I'm giving an old computer to my grandson to play with and I'm concerned that the C: drive may be on the way out. I'd like to put in a new 250GB drive for him and make it the C: drive. Is there some way to swap all the files from the present drive - it's the only one in the computer at the present time - to the new HDD so that I don't have to reinstall everything? I'd like to just transfer/copy everything and then take out the old HDD (40GB) and recycle it. The computer is running Windows XP.
Thanks for any help,
.....Gord
 
Joined
Aug 1, 2003
Messages
51,988
Clone the old to the new. You'll have the best luck if you connect the new drive, use one of the bootable cloners below, and then switch the drives without ever booting into Windows. Windows may assign drive letters and so on so avoid using it until the cloned drive is in place. The drive manufacturer has cloning software on their site. They have every reason to support people changing to new drives :D.

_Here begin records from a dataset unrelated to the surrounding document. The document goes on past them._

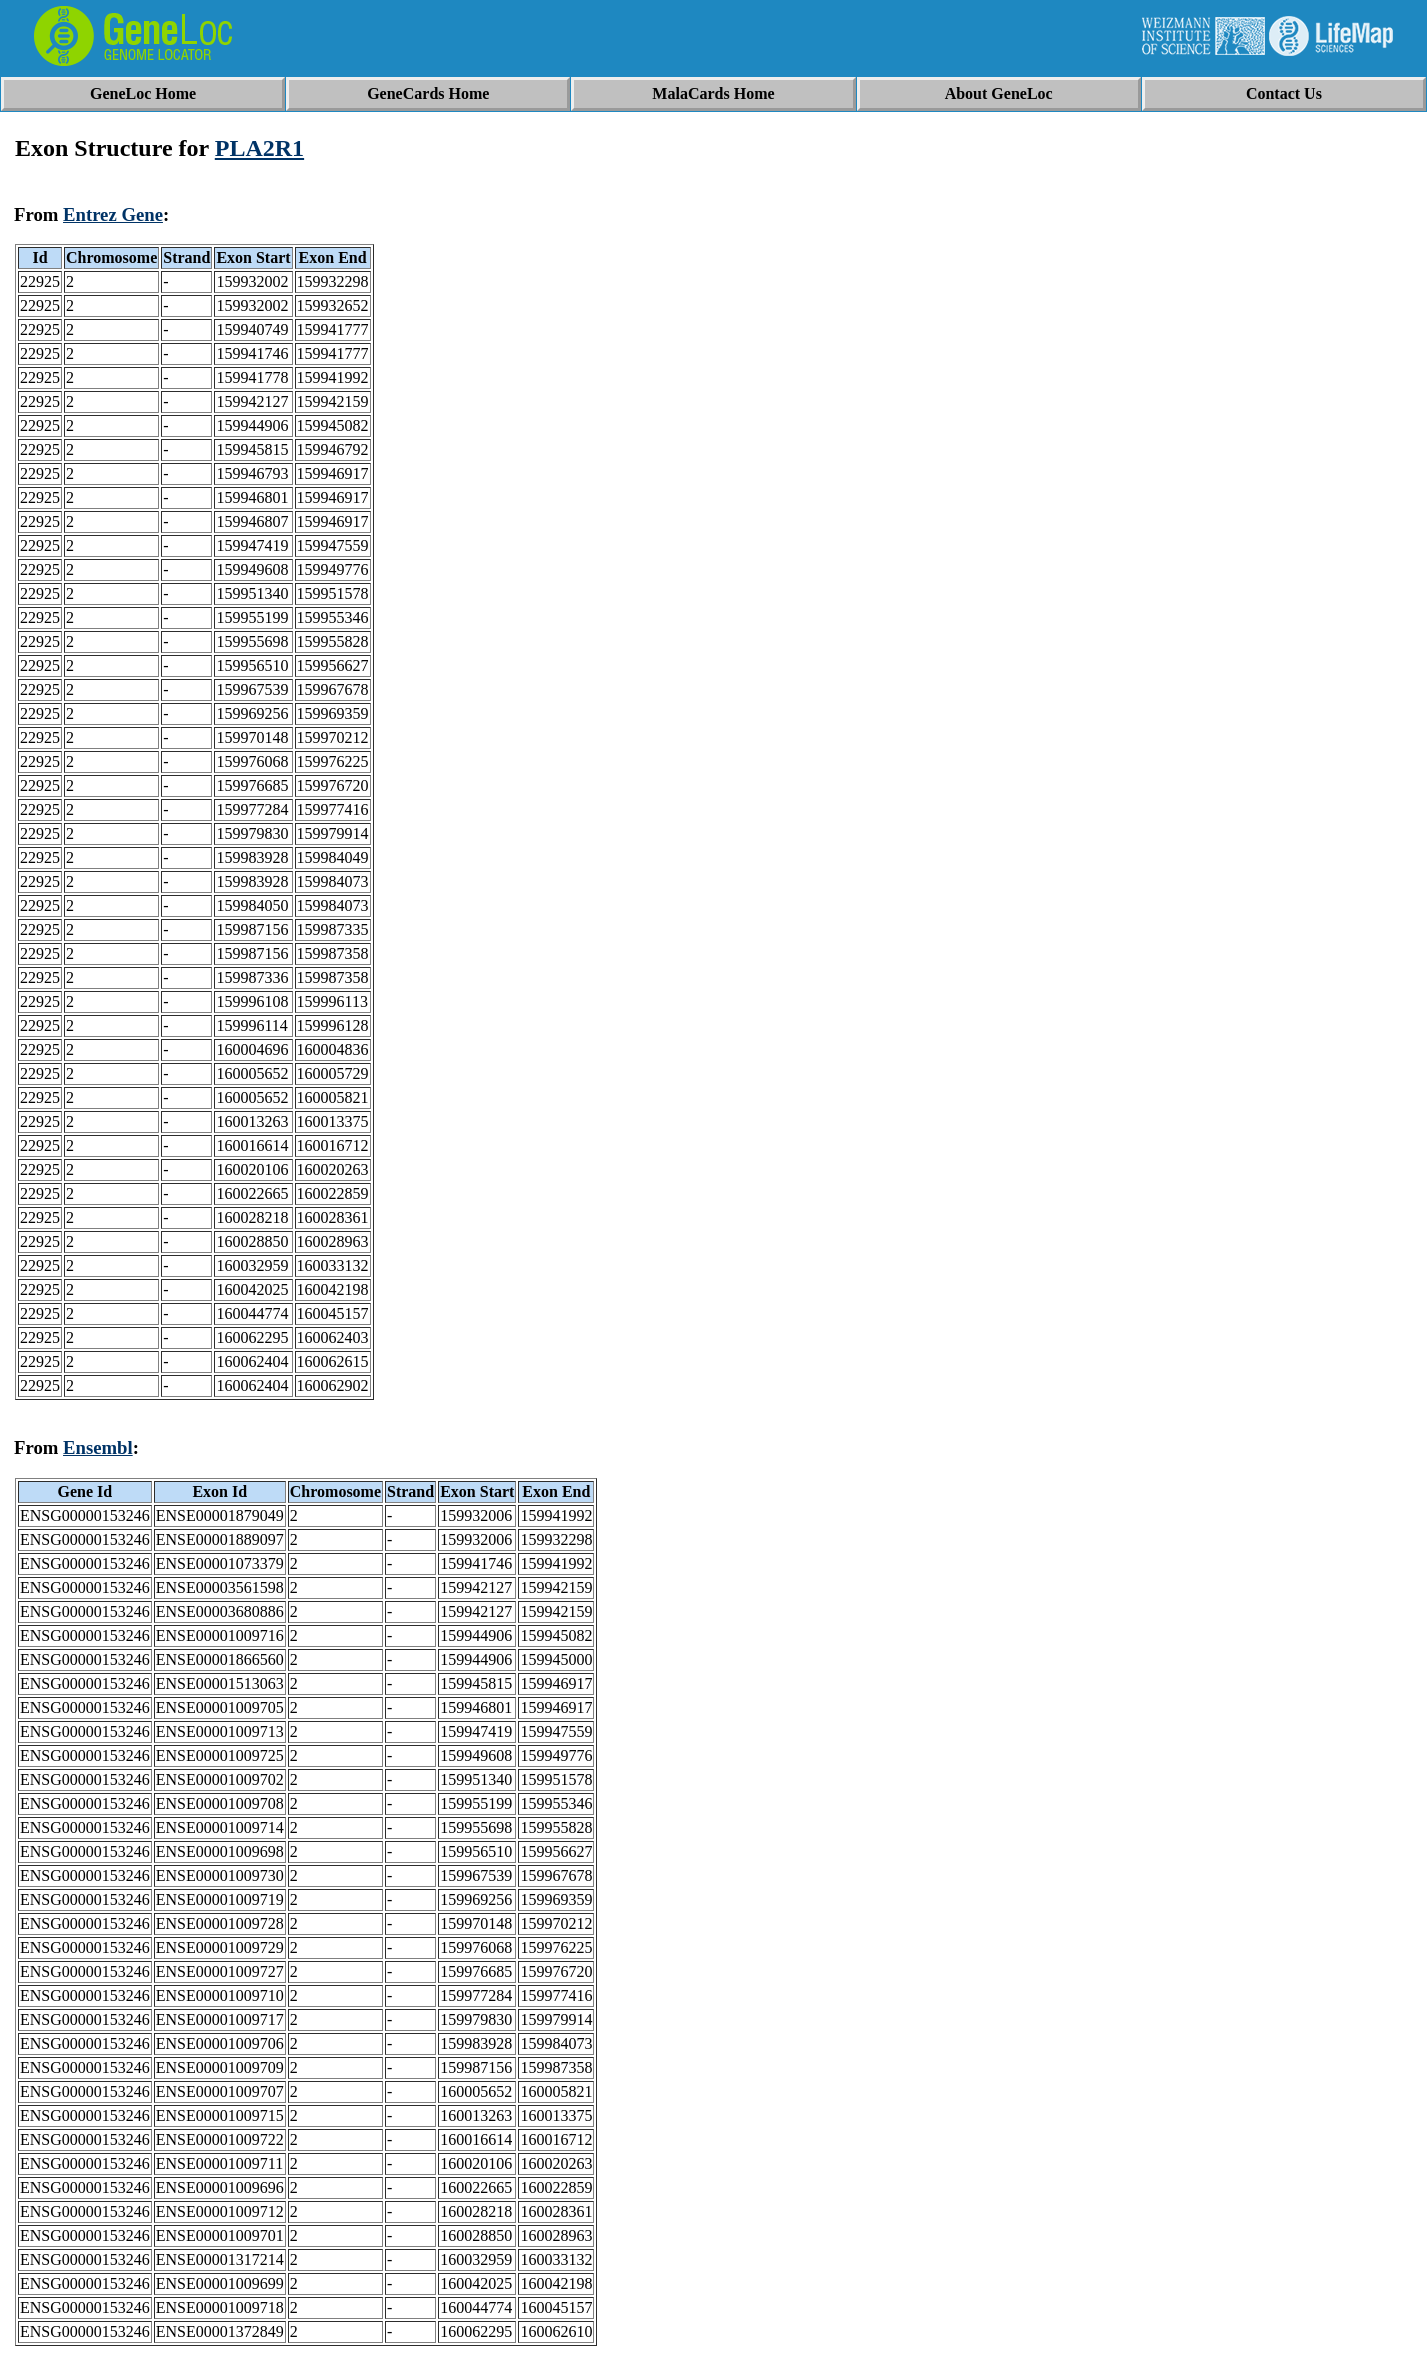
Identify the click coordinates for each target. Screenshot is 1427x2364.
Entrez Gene (113, 214)
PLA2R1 (259, 148)
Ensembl (98, 1447)
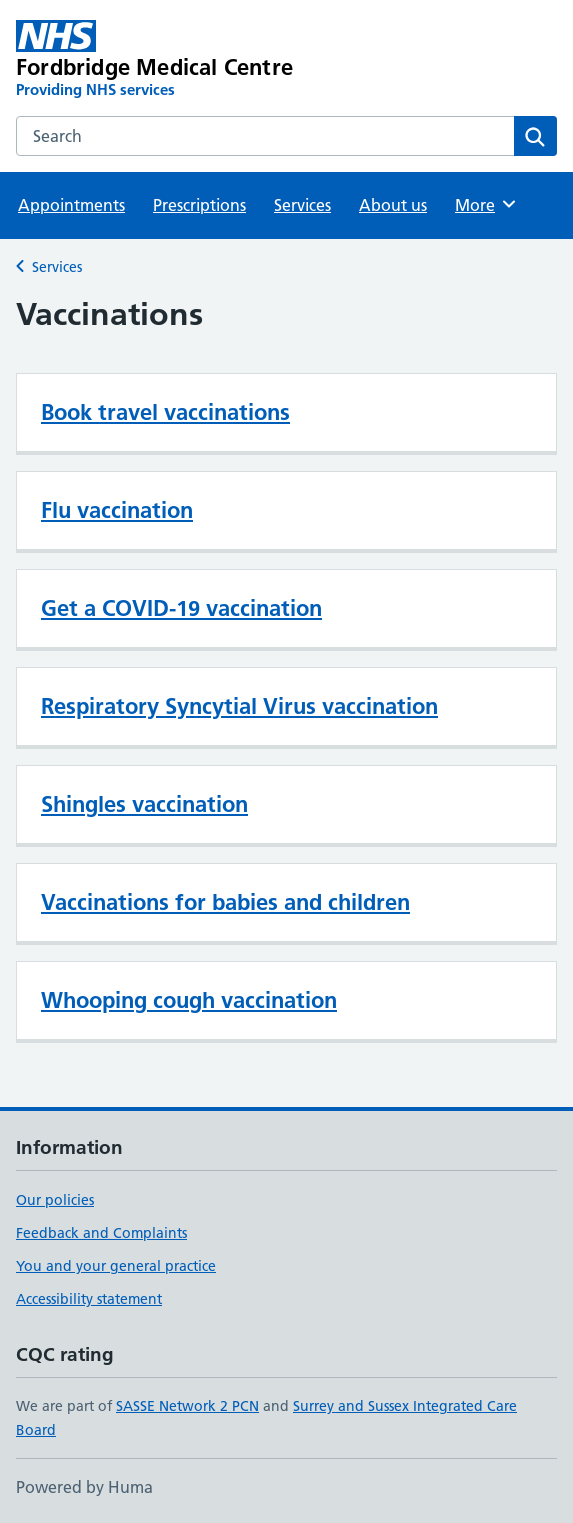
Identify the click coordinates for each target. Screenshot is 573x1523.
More (486, 204)
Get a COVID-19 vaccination (181, 608)
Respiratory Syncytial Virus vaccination (239, 706)
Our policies (55, 1200)
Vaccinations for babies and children (225, 902)
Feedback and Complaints (101, 1233)
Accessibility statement (89, 1299)
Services (302, 205)
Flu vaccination (117, 510)
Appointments (71, 205)
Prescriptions (199, 205)
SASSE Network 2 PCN (187, 1406)
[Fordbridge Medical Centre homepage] (178, 60)
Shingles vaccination (144, 804)
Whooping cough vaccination (189, 1000)
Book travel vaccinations (165, 412)
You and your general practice (116, 1266)
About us (393, 205)
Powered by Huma (84, 1487)
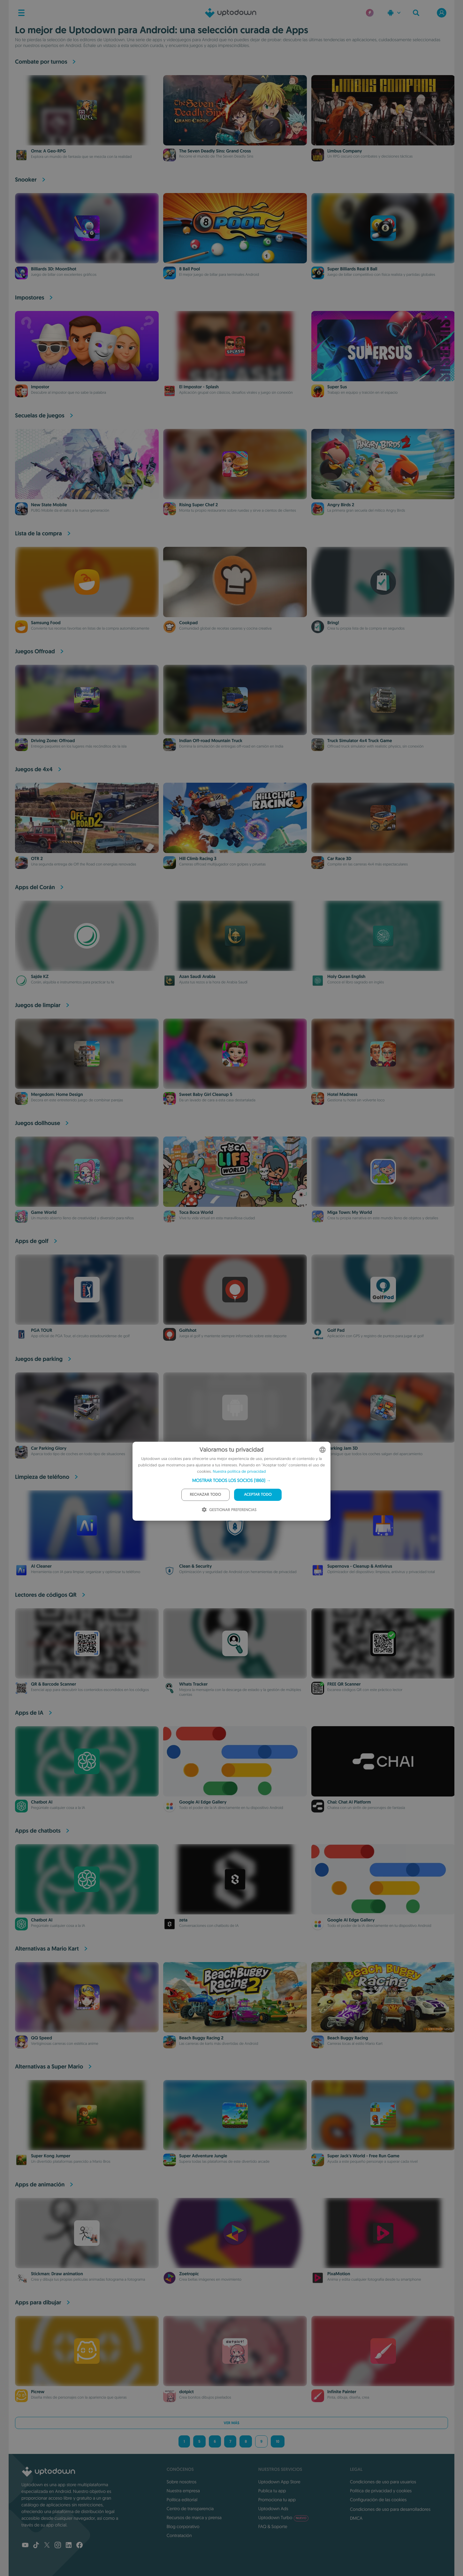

Free Drive Cloners/Imagers:

SystemRescueCD
EaseUs Disk Copy (Copies disks or partitions)
XXClone
CloneZilla GParted LiveCD (Complete partitioning and drive imaging/restoration tools)
CloneZilla
Partition Saving
PCI CloneMaxx
Drive Image XML
HDClone
DriveClonerXP
Self-Image
copyr.dma (Copies disk with bad sectors for recovery)

Commercial Apps:

O&O DiskImage
Acronis True Image Home
EAZ-FIX Professional and Easy Image
Drive Snapshot
Keriver Image
Avanquest Copy Commander
Paragon Drive Backup
NovaBackup
R-Drive Image
Norton Ghost
HDClone Pro or Enterprise
Terabyte Image for Windows
Terabyte Image for DOS (can directly access FAT, FAT32, and NTFS partitions)
Spotmau Disk Clone & Backup
 
Joined
Aug 1, 2003
Messages
51,988
Just one word of advice. Cloning is a relatively safe process since if it fails for some reason, your original is unchanged and you just try again. But it is important whenever using third-party software, especially bootable media, to remember that drive letters may not be assigned the same as done by Windows. So never rely on a drive letter to identify a drive or partition. You need to go by size or location, or you could end up cloning a blank drive to the system drive you are trying to copy.